L’arrestation et la détention arbitraire d’éminents défenseurs des droits humains a pour but de réduire au silence les détracteurs et de détourner l’attention des violations commises, ont affirmé le 17 mars dans une déclaration conjointe des observateurs asiatiques et internationaux chargés de veiller au respect des droits humains.
La déclaration a été signée par Amnesty International, le Forum asiatique pour les droits de l’homme et le développement (Forum-Asia), Human Rights Watch, International Crisis Group, et la Commission internationale de juristes (CIJ).
Ruki Fernando, de l’association INFORM, basée à Colombo, et le père Praveen Mahesan, prêtre catholique, ont été arrêtés à Kilinochchi le 16 mars et auraient été détenus sans être officiellement accusés, au titre de la très draconienne Loi relative à la prévention du terrorisme (PTA).
« Les autorités sri-lankaises doivent libérer Ruki Fernando et le père Praveen Mahesan, et mettre un terme au harcèlement qu’inflige l’État aux défenseurs des droits humains », a déclaré David Griffiths, directeur adjoint du programme Asie-Pacifique d’Amnesty International.
« Comment la communauté internationale peut-elle prendre au sérieux les affirmations du Sri Lanka lorsqu’il prétend respecter les droits, alors que les défenseurs sont en butte à des actes d’intimidation et sont inculpés parce qu’ils réclament l’obligation de rendre des comptes et la protection des droits fondamentaux ? »

§ **Matériel fourni**:
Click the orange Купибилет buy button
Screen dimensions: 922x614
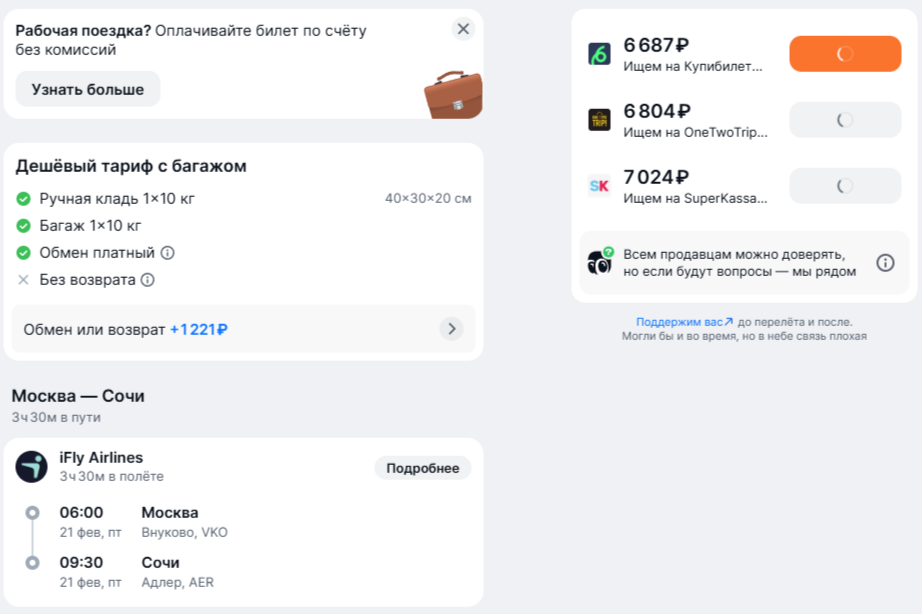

§ **Tâche demandée A**: Énumérez les organisations qui ont signé la déclaration conjointe citée dans l'article sur les arrestations au Sri Lanka.
§ **Tâche demandée B**: Veuillez poursuivre l'article sur les arrestations au Sri Lanka à la suite de sa dernière phrase.

§ **Résultat A**:
- Amnesty International
- le Forum asiatique pour les droits de l'homme et le développement (Forum-Asia)
- Human Rights Watch
- International Crisis Group
- la Commission internationale de juristes (CIJ)

§ **Résultat B**:
Le Service d’enquête sur le terrorisme (TID) a arrêté et interrogé Ruki Fernando et le père Praveen Mahesan, parce qu’ils ont tenté de veiller au bien-être de Balendran Vithushaini, 13 ans, dont le placement provisoire avait été ordonné à la suite de l’arrestation de sa mère, Balendran Jeyakumari, le 13 mars. La mère comme la fille luttent activement contre les disparitions forcées au Sri Lanka et ont été mises en avant dans les médias internationaux qui ont couvert les manifestations organisées par les familles des disparus, notamment à Jaffna en novembre 2013, lors d’une visite du Premier ministre britannique David Cameron.
Ruki Fernando et le père Praveen ont été interrogés séparément dans deux bâtiments différents pendant plus de trois heures par plusieurs agents du TID. Leurs avocats ont reçu des informations contradictoires sur leur arrestation et les motifs de leur détention. D’après les plus récentes, les deux hommes ont été conduits au siège du Service d’enquête sur le terrorisme à Colombo et leurs avocats n’ont pas encore pu s’entretenir avec eux.
Ruki Fernando et le père Praveen n’ont pas été inculpés, mais selon le porte-parole de la police sri-lankaise, le superintendant principal Ajith Rohana, ils seront inculpés de « tentative de générer de l’instabilité entre les communautés » et de « promotion du séparatisme », au titre de la Loi relative à la prévention du terrorisme (PTA).
La PTA est la cible de vives critiques de la société civile sri-lankaise, d’organisations internationales de surveillance et d’organismes des Nations unies. Dans son rapport intitulé Authority without Accountability : The Crisis of Impunity in Sri Lanka, la Commission internationale de juristes révèle que les dispositions de la PTA se traduisent par des détentions arbitraires, vont à l’encontre du droit des suspects à un procès équitable et à une procédure régulière, et favorisent la torture, les mauvais traitements et les disparitions forcées.
Les organisations affirment que ces arrestations sont d’autant plus inquiétantes qu’une résolution sur l’incapacité du Sri Lanka à établir les responsabilités est actuellement débattue et sera bientôt votée lors des sessions du Conseil des droits de l’homme à Genève. La communauté internationale demande depuis longtemps au Sri Lanka de prendre des mesures concrètes pour en finir avec sa culture de l’impunité.
« Cette campagne de représailles contre ceux qui dénoncent les violations des droits humains illustre l’impunité dont jouit le gouvernement », a déclaré Sam Zarifi, directeur du programme Asie à la Commission internationale de juristes.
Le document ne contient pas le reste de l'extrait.